#### Required action
For the entries below, copy exactly the line that contains "Click the Focus assist moon icon" through the line that contains "Screen dimensions: 491x806", both ends included, and exclude all pictures.

==========

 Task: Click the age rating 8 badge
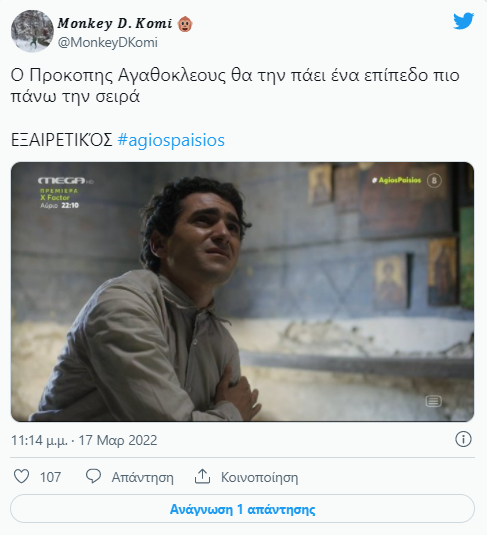pyautogui.click(x=434, y=180)
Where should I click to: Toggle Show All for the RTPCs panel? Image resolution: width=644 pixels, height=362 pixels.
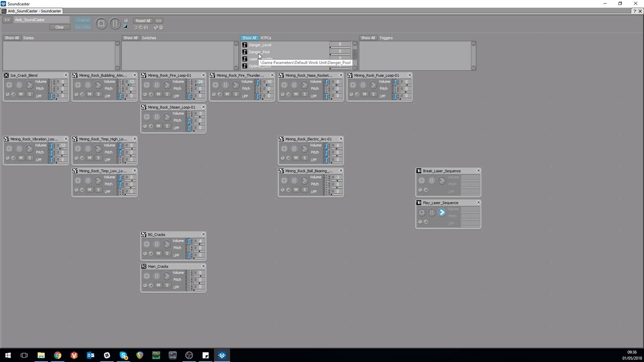pos(249,38)
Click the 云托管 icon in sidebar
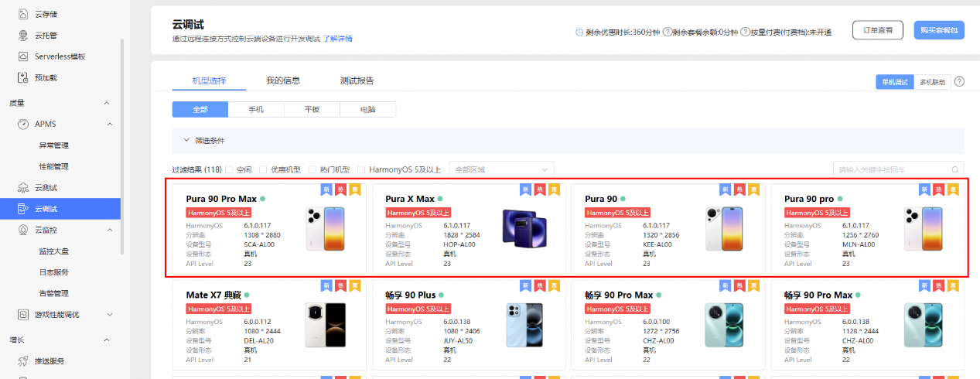 pyautogui.click(x=23, y=36)
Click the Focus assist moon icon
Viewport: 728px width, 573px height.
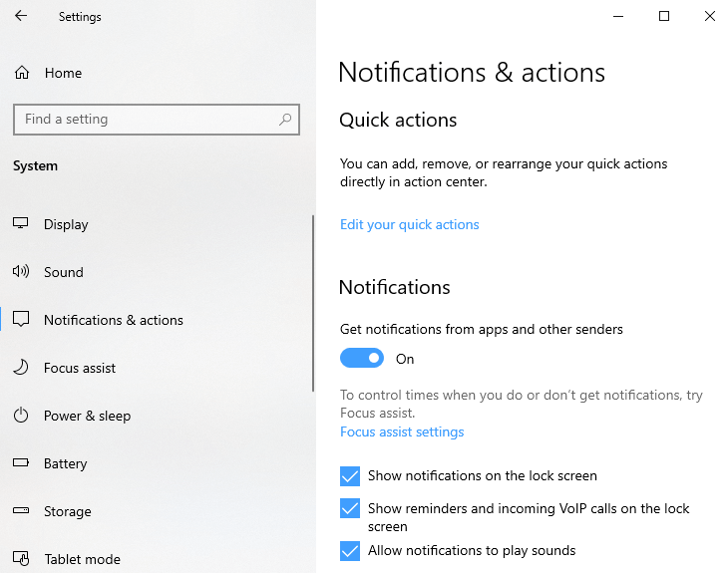[x=21, y=368]
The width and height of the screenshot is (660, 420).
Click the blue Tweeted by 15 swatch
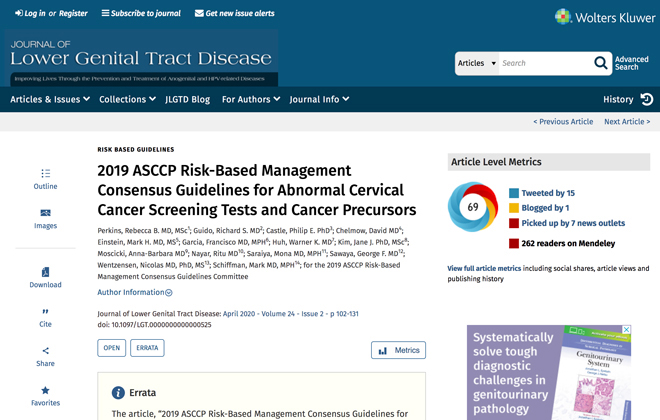click(x=514, y=193)
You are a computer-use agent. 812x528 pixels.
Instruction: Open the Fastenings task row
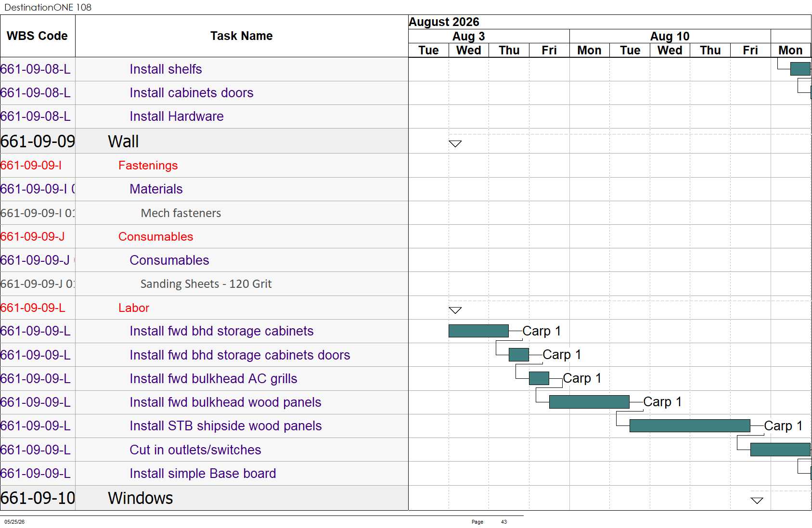204,166
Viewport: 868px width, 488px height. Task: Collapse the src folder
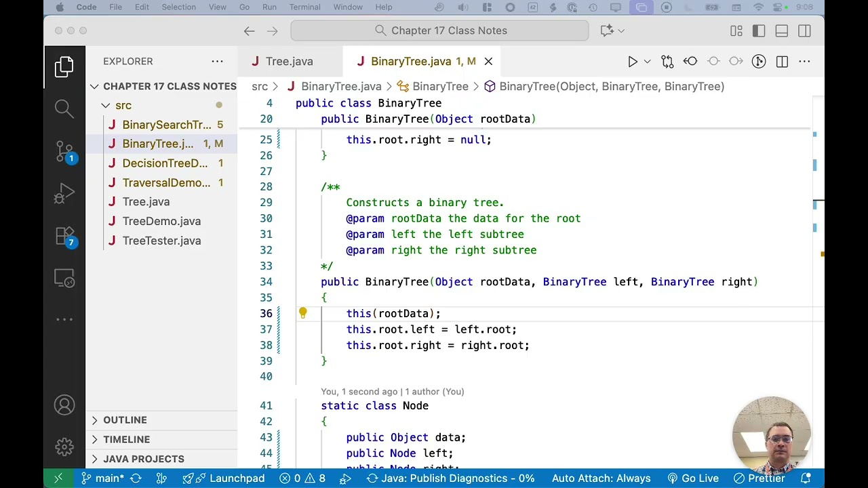point(123,105)
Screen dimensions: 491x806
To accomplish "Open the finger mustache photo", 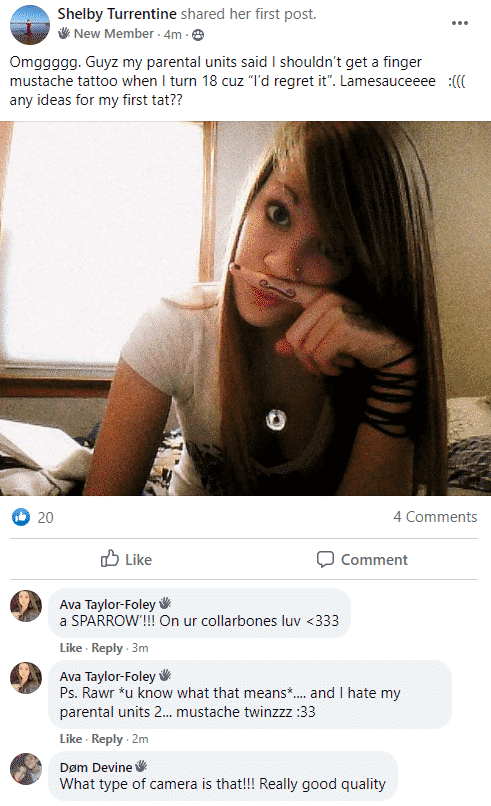I will [245, 308].
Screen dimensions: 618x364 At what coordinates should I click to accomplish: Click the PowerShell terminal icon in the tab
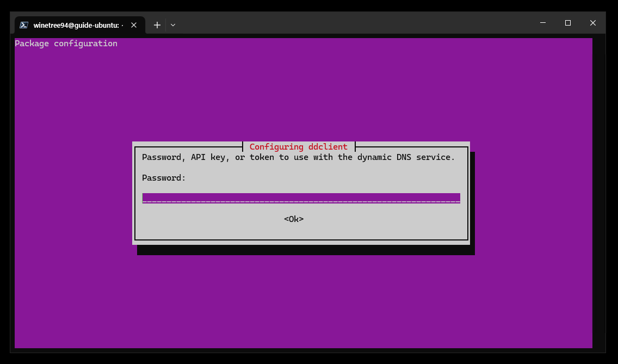tap(23, 25)
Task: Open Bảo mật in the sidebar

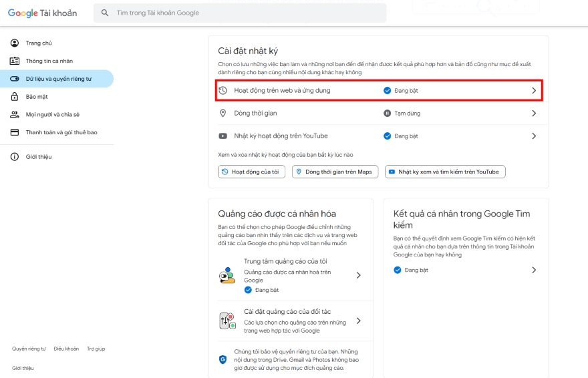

==========

#### Response area
Click the Focus assist moon icon
Viewport: 728px width, 573px height.
[x=21, y=368]
The width and height of the screenshot is (660, 420).
Click the blue Tweeted by 15 swatch
click(x=514, y=193)
You are a computer-use agent. 812x528 pixels.
Instruction: Open the Fastenings task row
204,166
Viewport: 868px width, 488px height. Task: Collapse the src folder
point(123,105)
Screen dimensions: 491x806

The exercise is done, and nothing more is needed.